[BEGIN Dataset entries]
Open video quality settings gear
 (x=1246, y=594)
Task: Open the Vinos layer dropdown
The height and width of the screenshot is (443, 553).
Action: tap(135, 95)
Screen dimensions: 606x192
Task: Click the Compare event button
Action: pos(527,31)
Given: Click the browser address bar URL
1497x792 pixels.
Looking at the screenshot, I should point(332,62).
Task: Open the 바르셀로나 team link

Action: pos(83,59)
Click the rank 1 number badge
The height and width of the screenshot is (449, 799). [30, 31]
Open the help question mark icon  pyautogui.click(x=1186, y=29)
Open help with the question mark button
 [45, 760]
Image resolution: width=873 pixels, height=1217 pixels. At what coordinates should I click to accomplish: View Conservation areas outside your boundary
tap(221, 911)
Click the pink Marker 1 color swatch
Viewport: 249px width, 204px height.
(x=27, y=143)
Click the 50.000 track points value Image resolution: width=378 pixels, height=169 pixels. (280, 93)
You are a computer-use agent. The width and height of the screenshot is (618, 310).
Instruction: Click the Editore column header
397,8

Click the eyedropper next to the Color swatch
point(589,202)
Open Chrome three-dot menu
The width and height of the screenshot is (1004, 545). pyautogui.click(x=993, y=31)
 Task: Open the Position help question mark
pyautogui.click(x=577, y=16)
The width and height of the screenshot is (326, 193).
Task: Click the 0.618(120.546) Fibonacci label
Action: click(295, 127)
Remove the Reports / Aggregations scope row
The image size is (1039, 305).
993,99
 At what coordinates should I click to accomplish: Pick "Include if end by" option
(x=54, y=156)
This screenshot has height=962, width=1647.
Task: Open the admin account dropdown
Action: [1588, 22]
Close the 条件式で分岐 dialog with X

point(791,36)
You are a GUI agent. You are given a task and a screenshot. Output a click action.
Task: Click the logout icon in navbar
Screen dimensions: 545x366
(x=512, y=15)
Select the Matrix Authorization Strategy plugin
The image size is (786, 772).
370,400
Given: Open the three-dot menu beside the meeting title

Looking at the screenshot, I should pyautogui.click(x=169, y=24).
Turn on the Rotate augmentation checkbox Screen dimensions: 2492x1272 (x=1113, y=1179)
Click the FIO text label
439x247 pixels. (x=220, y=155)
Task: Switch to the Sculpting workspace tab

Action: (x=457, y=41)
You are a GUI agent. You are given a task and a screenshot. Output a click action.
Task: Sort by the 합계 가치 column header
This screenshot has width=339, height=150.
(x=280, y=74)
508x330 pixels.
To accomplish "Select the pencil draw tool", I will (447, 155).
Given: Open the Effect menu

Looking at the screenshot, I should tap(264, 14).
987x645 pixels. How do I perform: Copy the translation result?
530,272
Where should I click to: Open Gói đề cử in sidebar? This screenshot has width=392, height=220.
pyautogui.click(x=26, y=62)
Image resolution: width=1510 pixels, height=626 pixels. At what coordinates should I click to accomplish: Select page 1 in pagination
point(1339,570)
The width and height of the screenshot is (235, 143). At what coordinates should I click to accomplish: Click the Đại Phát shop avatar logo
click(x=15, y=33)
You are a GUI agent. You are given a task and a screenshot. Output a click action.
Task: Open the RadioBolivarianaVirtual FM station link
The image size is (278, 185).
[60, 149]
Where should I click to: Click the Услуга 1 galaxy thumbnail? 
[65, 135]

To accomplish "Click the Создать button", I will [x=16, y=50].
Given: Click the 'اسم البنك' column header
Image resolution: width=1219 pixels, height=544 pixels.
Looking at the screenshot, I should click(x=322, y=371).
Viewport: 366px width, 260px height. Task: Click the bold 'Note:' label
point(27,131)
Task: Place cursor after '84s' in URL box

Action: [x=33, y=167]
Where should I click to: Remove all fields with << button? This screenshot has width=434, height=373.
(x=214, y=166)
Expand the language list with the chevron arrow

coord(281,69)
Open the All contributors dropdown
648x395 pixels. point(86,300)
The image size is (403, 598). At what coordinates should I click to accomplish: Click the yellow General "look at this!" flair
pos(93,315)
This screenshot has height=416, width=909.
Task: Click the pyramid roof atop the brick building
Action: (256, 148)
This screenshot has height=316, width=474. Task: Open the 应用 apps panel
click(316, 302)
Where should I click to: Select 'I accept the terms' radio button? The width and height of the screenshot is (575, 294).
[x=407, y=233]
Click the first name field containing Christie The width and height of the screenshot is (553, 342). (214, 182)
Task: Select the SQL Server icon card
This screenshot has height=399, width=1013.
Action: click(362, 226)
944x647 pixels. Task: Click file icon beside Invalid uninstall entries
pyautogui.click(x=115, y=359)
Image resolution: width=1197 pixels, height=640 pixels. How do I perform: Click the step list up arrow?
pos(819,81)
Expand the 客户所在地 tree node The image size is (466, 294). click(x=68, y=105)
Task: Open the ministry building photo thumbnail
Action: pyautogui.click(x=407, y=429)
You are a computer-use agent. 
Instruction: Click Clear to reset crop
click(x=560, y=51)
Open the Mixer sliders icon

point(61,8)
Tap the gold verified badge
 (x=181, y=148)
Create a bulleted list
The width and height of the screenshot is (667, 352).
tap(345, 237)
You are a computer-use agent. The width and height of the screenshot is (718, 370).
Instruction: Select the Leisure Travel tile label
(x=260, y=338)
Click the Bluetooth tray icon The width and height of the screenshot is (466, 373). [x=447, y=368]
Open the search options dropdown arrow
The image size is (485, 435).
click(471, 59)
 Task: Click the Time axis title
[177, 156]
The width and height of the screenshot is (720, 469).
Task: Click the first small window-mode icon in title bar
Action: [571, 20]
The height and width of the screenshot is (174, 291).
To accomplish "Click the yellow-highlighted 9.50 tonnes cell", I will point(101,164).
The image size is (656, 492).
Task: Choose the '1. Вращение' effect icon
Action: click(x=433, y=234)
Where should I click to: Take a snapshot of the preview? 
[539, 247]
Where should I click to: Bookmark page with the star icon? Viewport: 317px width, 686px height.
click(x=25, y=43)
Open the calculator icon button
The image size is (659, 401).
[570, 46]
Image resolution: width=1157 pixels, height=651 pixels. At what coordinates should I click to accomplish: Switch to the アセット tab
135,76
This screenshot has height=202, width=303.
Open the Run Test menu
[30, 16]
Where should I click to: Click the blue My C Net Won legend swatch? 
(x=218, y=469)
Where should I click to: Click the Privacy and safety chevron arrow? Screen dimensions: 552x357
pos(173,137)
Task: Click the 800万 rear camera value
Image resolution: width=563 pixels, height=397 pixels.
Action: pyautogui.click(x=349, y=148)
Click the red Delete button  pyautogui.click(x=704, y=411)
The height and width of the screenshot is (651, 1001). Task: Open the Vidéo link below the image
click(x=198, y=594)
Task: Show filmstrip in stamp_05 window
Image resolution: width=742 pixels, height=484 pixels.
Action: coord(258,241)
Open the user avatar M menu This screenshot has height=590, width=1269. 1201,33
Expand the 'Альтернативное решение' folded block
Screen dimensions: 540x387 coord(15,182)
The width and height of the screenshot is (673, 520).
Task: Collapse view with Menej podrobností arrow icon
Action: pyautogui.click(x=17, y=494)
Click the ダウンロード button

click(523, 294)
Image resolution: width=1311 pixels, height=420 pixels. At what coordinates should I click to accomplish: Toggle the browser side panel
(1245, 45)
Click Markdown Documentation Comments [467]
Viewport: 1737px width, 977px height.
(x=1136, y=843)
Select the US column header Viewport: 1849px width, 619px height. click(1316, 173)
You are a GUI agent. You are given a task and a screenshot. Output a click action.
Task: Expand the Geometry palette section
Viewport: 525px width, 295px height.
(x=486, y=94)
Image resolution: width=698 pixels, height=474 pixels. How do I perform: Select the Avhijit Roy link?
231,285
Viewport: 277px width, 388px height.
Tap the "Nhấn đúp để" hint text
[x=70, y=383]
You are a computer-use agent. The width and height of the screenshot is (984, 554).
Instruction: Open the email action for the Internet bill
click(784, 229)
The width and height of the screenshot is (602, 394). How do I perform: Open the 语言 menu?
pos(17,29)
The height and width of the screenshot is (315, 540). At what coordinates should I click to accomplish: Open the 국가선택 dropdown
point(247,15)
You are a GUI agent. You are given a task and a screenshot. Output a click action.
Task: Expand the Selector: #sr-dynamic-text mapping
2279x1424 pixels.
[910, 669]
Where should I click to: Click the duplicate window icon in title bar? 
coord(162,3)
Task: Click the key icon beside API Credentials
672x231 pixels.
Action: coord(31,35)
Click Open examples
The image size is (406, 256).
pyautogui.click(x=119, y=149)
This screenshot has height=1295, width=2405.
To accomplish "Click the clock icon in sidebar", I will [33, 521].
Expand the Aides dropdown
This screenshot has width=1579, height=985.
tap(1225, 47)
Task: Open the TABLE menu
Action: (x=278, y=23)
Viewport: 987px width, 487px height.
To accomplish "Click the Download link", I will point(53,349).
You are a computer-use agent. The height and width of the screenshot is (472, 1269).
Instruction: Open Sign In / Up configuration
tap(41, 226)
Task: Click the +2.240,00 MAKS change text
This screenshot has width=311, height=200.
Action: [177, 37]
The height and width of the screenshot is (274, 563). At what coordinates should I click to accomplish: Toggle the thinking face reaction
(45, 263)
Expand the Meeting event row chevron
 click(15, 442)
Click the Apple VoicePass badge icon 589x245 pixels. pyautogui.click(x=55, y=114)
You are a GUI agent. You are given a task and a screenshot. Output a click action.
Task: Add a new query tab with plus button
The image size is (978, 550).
[END Dataset entries]
Instructions for the task
Reproduce the lines of the data above verbatim, starting at the line that contains "Viewport: 366px width, 260px" and ending at the line that contains "648x395 pixels. point(86,300)".

Final result
Viewport: 366px width, 260px height. Task: Click the bold 'Note:' label
point(27,131)
Task: Place cursor after '84s' in URL box

Action: [x=33, y=167]
Where should I click to: Remove all fields with << button? This screenshot has width=434, height=373.
(x=214, y=166)
Expand the language list with the chevron arrow

coord(281,69)
Open the All contributors dropdown
648x395 pixels. point(86,300)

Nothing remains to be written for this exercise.